Now that you are ready to invest for your retirement, it is important to understand where to invest. Each type of investment has distinct advantages and disadvantages, and because each tends to behave differently in different types of economic mood swings, any long-term investor’s portfolio should be broadly diversified.
In an investment climate as ugly as the one we’re in today, it is easy to believe that your specific investment choices don’t really matter. This is partly due to the fact almost all asset classes went down during 2008. Still, eventually markets will recover. How far, and how fast, are questions that no one can predict.
“Don’t put all your eggs in one basket”
– An Old Saying
As the manager of your portfolio, you too need to understand the importance of diversification. There will be periods when some of your holdings will lose money. When that occurs, you need other investments to offset the decline.
Asset Allocation
One form of diversification is asset allocation. By having elements of different investment classes in your portfolio – including stocks, bonds, cash, real estate, gold or other commodities – you can protect your portfolio from losing the value that it might if it only contained one failing asset category.
When stock prices fell last year, for example, gold prices rose to a new all time high. Often when stock prices fall, bond and debt market deliver better performance because investors move their money into what is considered a less risky investment.
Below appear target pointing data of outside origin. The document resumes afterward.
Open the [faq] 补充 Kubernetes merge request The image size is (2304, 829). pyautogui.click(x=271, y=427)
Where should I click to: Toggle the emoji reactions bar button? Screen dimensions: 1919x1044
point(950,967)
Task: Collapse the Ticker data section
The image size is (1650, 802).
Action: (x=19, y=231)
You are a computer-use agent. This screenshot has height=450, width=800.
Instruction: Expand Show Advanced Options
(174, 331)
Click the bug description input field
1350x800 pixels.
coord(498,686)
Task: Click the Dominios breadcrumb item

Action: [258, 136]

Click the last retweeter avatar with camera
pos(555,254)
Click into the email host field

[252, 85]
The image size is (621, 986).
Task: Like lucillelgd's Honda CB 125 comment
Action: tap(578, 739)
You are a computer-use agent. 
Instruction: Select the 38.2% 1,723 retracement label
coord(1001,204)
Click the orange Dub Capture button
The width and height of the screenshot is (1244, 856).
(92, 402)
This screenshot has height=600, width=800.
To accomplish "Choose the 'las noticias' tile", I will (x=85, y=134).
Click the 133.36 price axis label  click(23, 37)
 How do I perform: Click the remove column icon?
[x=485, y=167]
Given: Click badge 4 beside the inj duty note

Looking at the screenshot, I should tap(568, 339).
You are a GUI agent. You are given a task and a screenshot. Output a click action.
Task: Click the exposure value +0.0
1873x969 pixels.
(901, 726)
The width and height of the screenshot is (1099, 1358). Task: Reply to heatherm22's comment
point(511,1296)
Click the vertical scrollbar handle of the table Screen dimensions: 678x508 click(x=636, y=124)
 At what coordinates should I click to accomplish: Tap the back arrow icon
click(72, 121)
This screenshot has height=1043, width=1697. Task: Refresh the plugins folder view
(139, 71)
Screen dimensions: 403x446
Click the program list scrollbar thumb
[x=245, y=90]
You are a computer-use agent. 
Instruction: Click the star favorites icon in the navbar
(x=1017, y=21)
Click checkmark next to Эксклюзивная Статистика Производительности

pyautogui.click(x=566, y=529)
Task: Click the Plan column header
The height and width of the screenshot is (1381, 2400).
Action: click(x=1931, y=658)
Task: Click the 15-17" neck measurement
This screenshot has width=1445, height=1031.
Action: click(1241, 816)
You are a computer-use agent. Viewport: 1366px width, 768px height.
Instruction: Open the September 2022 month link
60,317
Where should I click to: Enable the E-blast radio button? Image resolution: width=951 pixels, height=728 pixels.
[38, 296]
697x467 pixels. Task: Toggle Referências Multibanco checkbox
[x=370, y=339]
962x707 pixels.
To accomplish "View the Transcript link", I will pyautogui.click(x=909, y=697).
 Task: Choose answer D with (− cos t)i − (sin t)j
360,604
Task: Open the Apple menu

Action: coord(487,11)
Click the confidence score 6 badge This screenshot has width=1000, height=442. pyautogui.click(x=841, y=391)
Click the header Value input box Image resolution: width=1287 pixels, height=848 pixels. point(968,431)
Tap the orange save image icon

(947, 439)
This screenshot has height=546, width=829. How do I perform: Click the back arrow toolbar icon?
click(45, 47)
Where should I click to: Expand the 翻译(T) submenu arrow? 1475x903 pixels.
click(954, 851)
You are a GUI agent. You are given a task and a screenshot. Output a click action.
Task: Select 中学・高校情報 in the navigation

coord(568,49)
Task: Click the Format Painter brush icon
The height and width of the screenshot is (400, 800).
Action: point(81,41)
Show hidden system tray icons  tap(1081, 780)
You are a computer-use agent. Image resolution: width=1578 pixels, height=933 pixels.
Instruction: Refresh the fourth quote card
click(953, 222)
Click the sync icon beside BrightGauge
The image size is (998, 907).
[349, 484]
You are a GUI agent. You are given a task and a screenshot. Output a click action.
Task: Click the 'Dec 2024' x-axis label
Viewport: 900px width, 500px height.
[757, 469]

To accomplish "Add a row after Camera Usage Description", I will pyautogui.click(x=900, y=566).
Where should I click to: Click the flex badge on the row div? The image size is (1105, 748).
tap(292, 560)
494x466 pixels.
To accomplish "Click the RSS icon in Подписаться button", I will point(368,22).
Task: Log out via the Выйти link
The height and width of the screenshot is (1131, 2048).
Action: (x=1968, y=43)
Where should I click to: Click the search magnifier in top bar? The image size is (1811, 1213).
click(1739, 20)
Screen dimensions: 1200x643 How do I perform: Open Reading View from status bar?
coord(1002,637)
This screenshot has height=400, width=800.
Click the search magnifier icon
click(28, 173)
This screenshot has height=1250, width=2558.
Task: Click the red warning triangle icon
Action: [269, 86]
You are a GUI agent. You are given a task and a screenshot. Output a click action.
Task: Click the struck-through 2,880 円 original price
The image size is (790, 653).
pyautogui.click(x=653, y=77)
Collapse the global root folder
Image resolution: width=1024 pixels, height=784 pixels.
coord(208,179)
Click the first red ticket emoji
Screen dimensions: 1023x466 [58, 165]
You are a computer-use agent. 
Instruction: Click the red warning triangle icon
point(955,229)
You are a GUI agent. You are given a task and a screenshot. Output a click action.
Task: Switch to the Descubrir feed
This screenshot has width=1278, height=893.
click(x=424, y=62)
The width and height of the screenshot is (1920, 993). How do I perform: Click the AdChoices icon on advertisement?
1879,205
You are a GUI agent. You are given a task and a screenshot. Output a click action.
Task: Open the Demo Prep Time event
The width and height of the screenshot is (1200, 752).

So a portfolio that included stocks, bonds, and gold would perform differently than one that included only stocks, only bonds or only gold.
Investors can choose from a number of financial tools to gain exposure to the broadest investment classes – stocks, bonds, cash, properties, gold.
It’s also wise to diversify within asset classes. Investors who loaded up on tech stocks in 2000 lost their shirts when the dot.com bubble burst and technology shares rapidly fell out of favor. Similarly, financial stocks were hammered down in early 2008 due to the global financial crisis and some exposure to the subprime mortgage crisis.
So the two steps to diversification are to spread your money among different asset categories, then further allocate those funds within each category. A smart approach for a retail individual investor is to diversify using mutual funds.
By diversifying your portfolio, you’ll give yourself an opportunity to grow your money despite the ups and downs that comes with investing.